• [TASK DETAILS]: Please return exactly the lines below that run from the line with "This screenshot has height=885, width=1280." through the end of the listing, both included, but not the pictures.

• [DATA SUPPLIED]:
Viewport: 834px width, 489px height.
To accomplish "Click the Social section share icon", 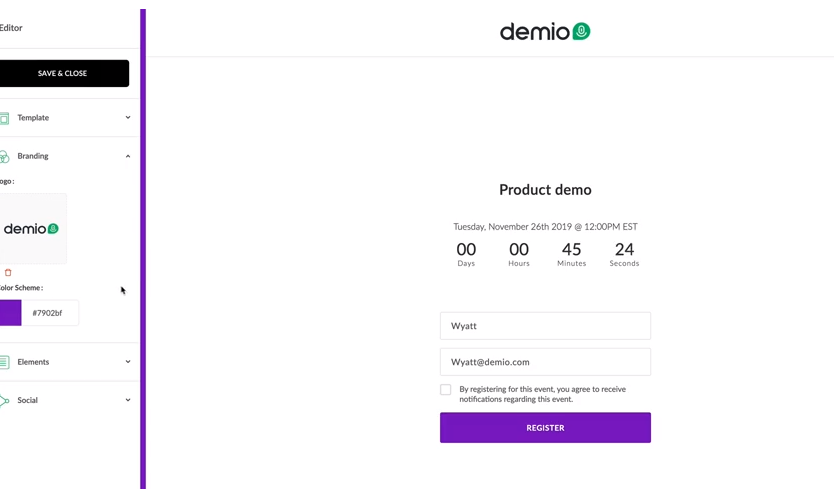I will [5, 400].

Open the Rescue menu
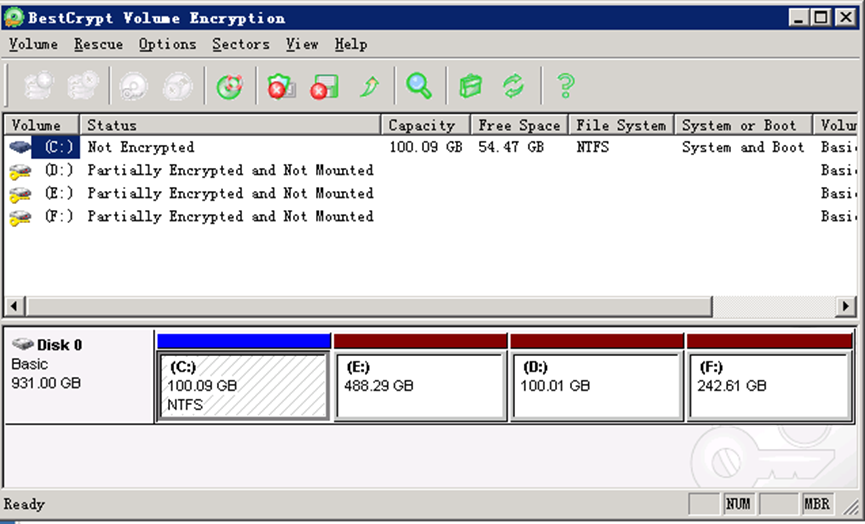pyautogui.click(x=99, y=44)
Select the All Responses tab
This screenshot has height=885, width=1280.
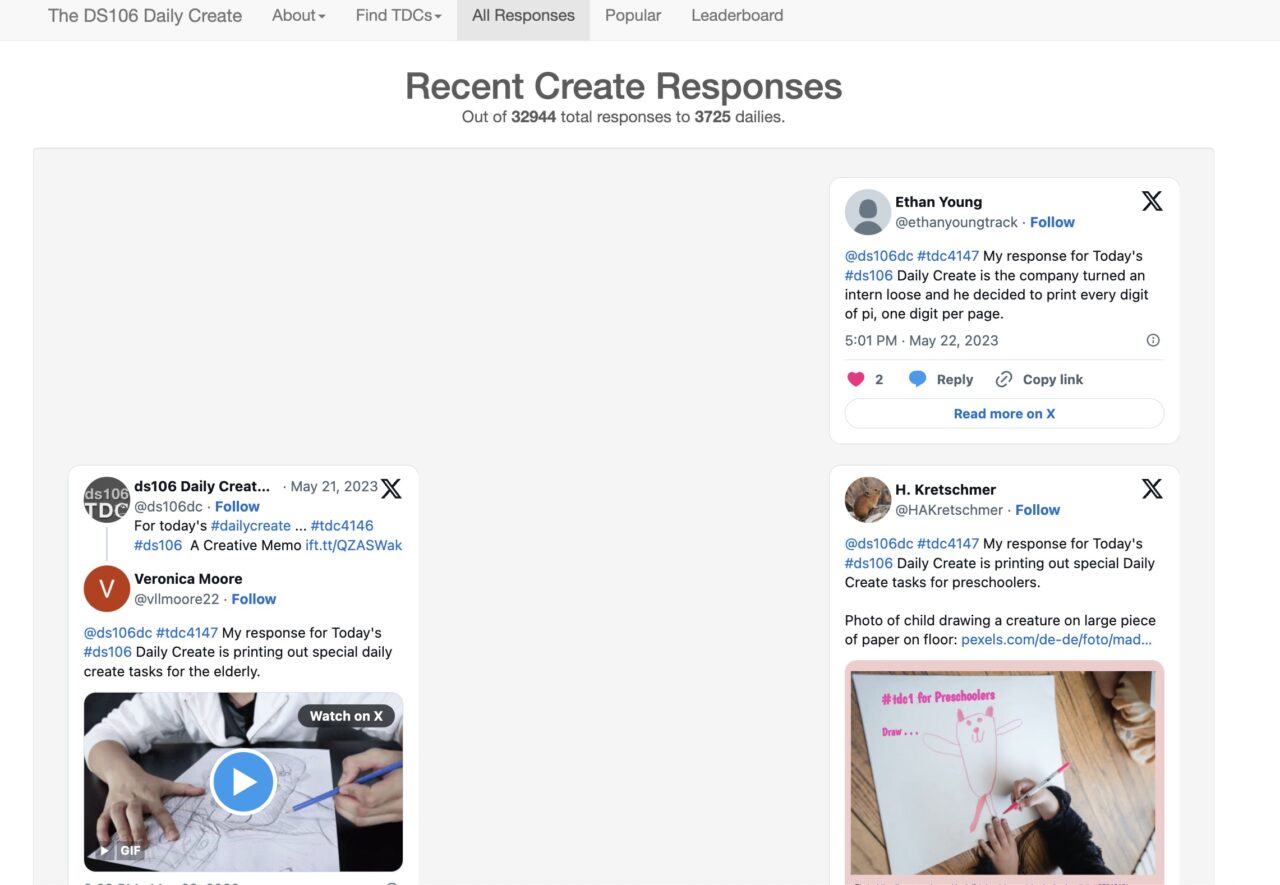click(523, 16)
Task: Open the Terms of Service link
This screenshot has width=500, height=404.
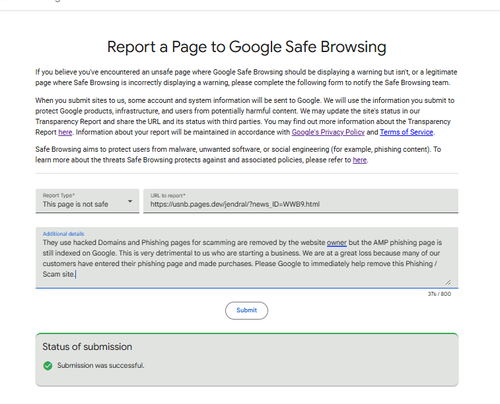Action: tap(406, 132)

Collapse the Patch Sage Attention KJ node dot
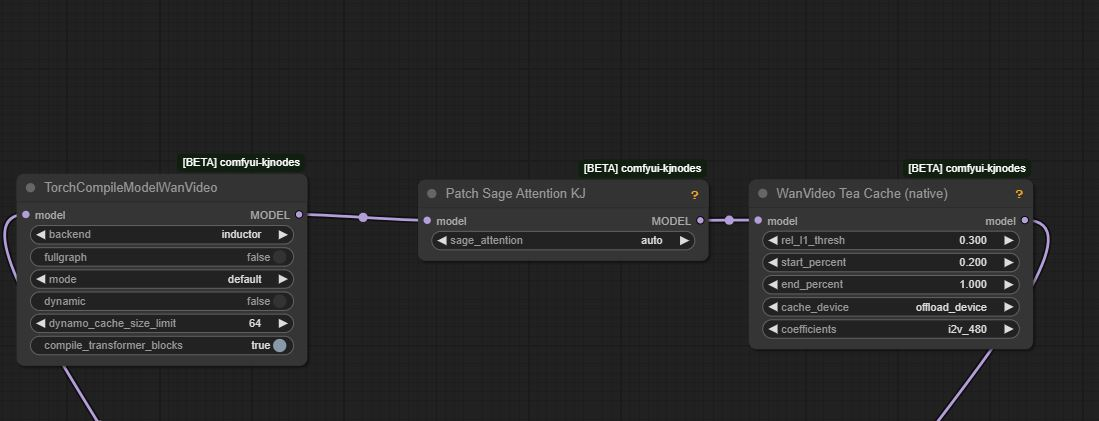point(432,193)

• [ANSWER FOR THIS EXERCISE]:
This screenshot has height=885, width=1280.
click(523, 16)
Task: Open the Terms of Service link
This screenshot has width=500, height=404.
Action: tap(406, 132)

Collapse the Patch Sage Attention KJ node dot
point(432,193)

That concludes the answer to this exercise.